The solid support may be formed of a hydrocarbon polymer (for example, polystyrene or polypropylene), glass, metal, or gel. For example, the solid support may be a microtiter plate. The secondary antibody bound with an enzyme may include an enzyme that may catalyze a color reaction, fluorescent reaction, luminescent reaction, or infrared reaction, for example, alkaline phosphatase, β-galactosidase, horseradish peroxidase, luciferase, or cytochrome P450. For example, when the enzyme bound to the secondary antibody is alkaline phosphatase, a substrate for this enzyme bound to the secondary antibody may be a substrate for color reaction, for example, a substrate including bromochloroindolyl phosphate (BCIP), nitro blue tetrazolium (NBT), naphthol—AS-B1-phosphate, and enhanced chemifluorescence (ECF). When the enzyme bound to the secondary antibody is horseradish peroxidase, a substrate for this enzyme bound to the secondary antibody may be chloronaphthol, aminoethyl carbazole, diaminobenzidine, D-luciferin, lucigenin (bis-N-methyl acridinium nitrate), resolupin benzyl ether, luminol, an amplex red reagent (10-acetyl-3,7-dihydroxyphenoxazine), HYR (p-phenylenediamine-HCl and pyrocatechol), TMB (tetramethylbenzidine), ABTS (2,2′-azino-bis[3-ethylbenzothiazoline-6-sulphonic acid]), o-phenylenediamine (OPD), naphthol/pie Ronin, glucose oxidase, t-NBT (nitroblue tetrazolium) or m-PMS (phenzaine methosulfate).

In some embodiments, the anti-CCP antibody detection method may further include determining the subject to be at a high risk for rheumatoid arthritis if the level of the CCP, anti-CCP antibody, and/or anti-CCP antibody-CCP complex is higher than a control group sample. The control group sample may be a sample obtained from a non-rheumatoid arthritis patient or a subject with a low risk for rheumatoid arthritis.

The determining may include: comparing the amount of the anti-CCP antibody in the sample taken from the subject with the amount of the anti-CCP antibody in the control group sample; and determining the subject as a rheumatoid arthritis patient or to be at a high risk for rheumatoid arthritis if the amount of the anti-CCP antibody is higher than the amount of the anti-CCP antibody in the control group sample.

The anti-CCP antibody detection method may further include measuring the presence, amount, and/or level of at least one different rheumatoid arthritis markers, or measuring the level of a material that specifically bind to the at least one different rheumatoid arthritis markers or a fragment thereof. The different rheumatoid arthritis markers may be a RF, an anti-CCP antibody, a CRP, an ESR or a combination thereof.

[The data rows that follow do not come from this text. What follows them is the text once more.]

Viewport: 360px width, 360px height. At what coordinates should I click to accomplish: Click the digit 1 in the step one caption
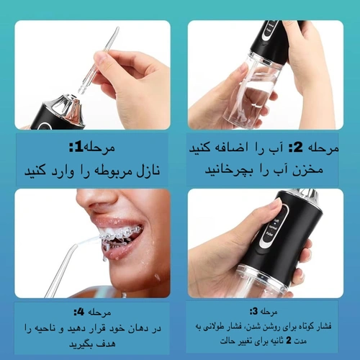pos(79,147)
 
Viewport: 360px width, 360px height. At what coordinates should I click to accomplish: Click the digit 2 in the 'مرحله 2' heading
pos(298,147)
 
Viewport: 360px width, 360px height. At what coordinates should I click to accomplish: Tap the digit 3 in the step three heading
pos(255,311)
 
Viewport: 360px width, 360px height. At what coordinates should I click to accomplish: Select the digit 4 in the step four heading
pos(81,312)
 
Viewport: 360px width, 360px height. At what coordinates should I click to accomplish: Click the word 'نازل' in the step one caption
pos(148,171)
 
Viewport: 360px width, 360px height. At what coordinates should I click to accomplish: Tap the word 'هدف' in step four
pos(107,343)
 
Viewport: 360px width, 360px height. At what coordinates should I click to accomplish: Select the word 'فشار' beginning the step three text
pos(325,326)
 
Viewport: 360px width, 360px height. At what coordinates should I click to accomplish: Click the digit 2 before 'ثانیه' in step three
pos(289,341)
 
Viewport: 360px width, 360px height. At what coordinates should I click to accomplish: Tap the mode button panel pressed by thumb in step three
pos(274,226)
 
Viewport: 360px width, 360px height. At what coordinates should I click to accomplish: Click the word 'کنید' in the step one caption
pos(35,171)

The terms and elements that are referred to herein in conjunction with the anti-CCP antibody detection method according to any of the above-described embodiments and overlap with those used to describe the claimed rheumatoid arthritis diagnosis compositions or kits have the same meanings as used with regard to the claimed rheumatoid arthritis diagnosis compositions or kits.

According to another aspect of the present disclosure, there is provided a method of screening a diagnostic marker for rheumatoid arthritis, the method including: modifying an amino acid sequence in a CCP; contacting the CCP having the modified amino acid sequence with a test sample taken from a rheumatoid arthritis patient to form an anti-CCP antibody-CCP complex; and measuring the level of the anti-CCP antibody.

The modifying of the amino acid sequence may include addition, deletion, substitution, and/or post-translational modification of an amino acid.

The addition of an amino acid may be adding an amino acid in the middle of sequence, a N-terminal, a C-terminal, or both N-terminal and C-terminal of the CCP. For example, an amino acid to be added may be c-aminocaproic acid.

The substitution of an amino acid may be substituting at least one of the amino acids present at a N-terminal, a C-terminal, or between the N-terminal and C-terminal. The substitution of an amino acid may be substituting an alkaline, acidic, polar, hydrophobic, aromatic, or post-translationally modified amino acid by an amino acid having a different characteristic therefrom.

The modifying of the amino acid sequence may be modifying a sequence of at least one amino acid present between citrulline of the CCP and disulfide bond-forming cysteine in the C-terminal direction.

The screening method may further include contacting the CCP having the modified amino acid sequence with a test sample taken from a rheumatoid arthritis patient and with a control group sample.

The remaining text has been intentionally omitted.